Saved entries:
- Opening Delimiter -
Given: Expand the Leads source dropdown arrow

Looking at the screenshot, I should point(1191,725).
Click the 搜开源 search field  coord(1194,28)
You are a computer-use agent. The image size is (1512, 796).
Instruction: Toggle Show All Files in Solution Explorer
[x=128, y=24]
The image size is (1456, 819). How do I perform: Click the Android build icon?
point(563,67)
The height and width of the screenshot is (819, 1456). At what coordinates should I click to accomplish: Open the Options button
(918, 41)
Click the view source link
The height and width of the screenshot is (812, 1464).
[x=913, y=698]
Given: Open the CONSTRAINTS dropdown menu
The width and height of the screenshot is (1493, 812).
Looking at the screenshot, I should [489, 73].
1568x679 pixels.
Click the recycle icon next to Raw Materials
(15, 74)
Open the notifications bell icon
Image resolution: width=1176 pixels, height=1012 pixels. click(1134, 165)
- Closing Delimiter -
Exercise instructions:
Give again, word for word, every line from the one holding "Given: Open the CONSTRAINTS dropdown menu" to the end of the data.

Exercise response:
Given: Open the CONSTRAINTS dropdown menu
The width and height of the screenshot is (1493, 812).
Looking at the screenshot, I should [489, 73].
1568x679 pixels.
Click the recycle icon next to Raw Materials
(15, 74)
Open the notifications bell icon
Image resolution: width=1176 pixels, height=1012 pixels. click(1134, 165)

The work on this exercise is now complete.